Service Authentication Structure What it’s used for
Active Directory Kerberos, NTLM Forests, domains, organizational units Authentication and authorization for on premises printers, applications, file services, and more
Azure Active Directory Includes SAML, OAuth, WS-Federation Tenants Internet-based services and applications like Microsoft 365, Azure services, and third-party SaaS applications

screenshot

  • Azure Active Directory Premium P2 has Identity Protection that helps you configure risk-based Conditional Access for your applications to protect them from identity-based risks.

  • Azure AD DS lets you add virtual machines to a domain without needing domain controllers.

screenshot

  • Azure AD Identity Protection helps you to automatically detect, investigate, and remediate identity risks for users. Identity Protection also lets you export all the information collected about risks. You can export the information to third-party tools and solutions so that you can further analyze it. Identity Protection uses risk policies to automatically detect and respond to threats.

  • A conditional access is a if/then statement. If a user wants to access a resource, then they must complete an action. First they must meet a condition, secondly a decision is taken, thirdly enforcement is taken. For example, A payroll manager wants to access the payroll application and is required to do multi-factor authentication to access it.

screenshot

screenshot

  • Conditional Access is an Azure AD Premium P1 license.

  • Membership, location, device compliance, application being accessed, and risky sign-in behavior are all common conditions or signals used in Conditional Access.

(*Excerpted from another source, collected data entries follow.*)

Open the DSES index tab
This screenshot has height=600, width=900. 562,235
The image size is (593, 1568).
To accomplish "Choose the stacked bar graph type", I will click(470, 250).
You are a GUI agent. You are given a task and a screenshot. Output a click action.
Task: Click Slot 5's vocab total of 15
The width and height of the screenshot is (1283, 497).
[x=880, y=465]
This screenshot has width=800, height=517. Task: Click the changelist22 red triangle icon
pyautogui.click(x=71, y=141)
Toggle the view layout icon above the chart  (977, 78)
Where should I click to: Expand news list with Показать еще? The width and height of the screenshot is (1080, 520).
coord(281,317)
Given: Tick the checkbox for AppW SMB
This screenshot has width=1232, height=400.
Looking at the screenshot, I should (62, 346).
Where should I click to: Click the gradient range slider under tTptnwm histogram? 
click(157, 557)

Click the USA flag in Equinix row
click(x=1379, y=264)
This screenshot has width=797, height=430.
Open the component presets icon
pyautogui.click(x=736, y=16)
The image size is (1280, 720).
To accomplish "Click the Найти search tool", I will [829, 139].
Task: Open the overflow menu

  • Role based access control (RBAC) is the ability to grant access to the users you choose(who), grant access to the correct resources(what), and determine the scope of access(where).

  • There are 4 best practices of RBAC: only grant the access users need, limit the number of subscription owners, use PIM if possible, and assign roles to groups rather than individuals.

  • Privileged Identity Management (PIM) is designed to help you have more control over your most important resources. It enables you to manage, control, and monitor access to important resources in your organization.

  • Privileged Identity Management assignments and scopes allow administrators to assign roles to users. Administrators can set duration, MFA, and approval requirements in PIM settings.

  • PIM gives you ways to limit access to important resources by constraining access to a time-based window approval process in order to help reduce the risks of misuse and excessive access permissions.

  • Entitlement management makes managing employee access to company resources easier. It makes the process of assigning access to users, reviewing access, and the entire access lifecycle automatic, without time-consuming manual provisioning.

  • The Azure AD enterprise applications Add Assignments menu allows you to add assignments to users or groups.

  • Implementing a hybrid identity solution helps your organization simplify the management of your on-prem and cloud identities.

  • Self-service provisioning allows users to go through the Azure AD join process either during Windows Out of Box Experience (OOBE) or using Windows settings.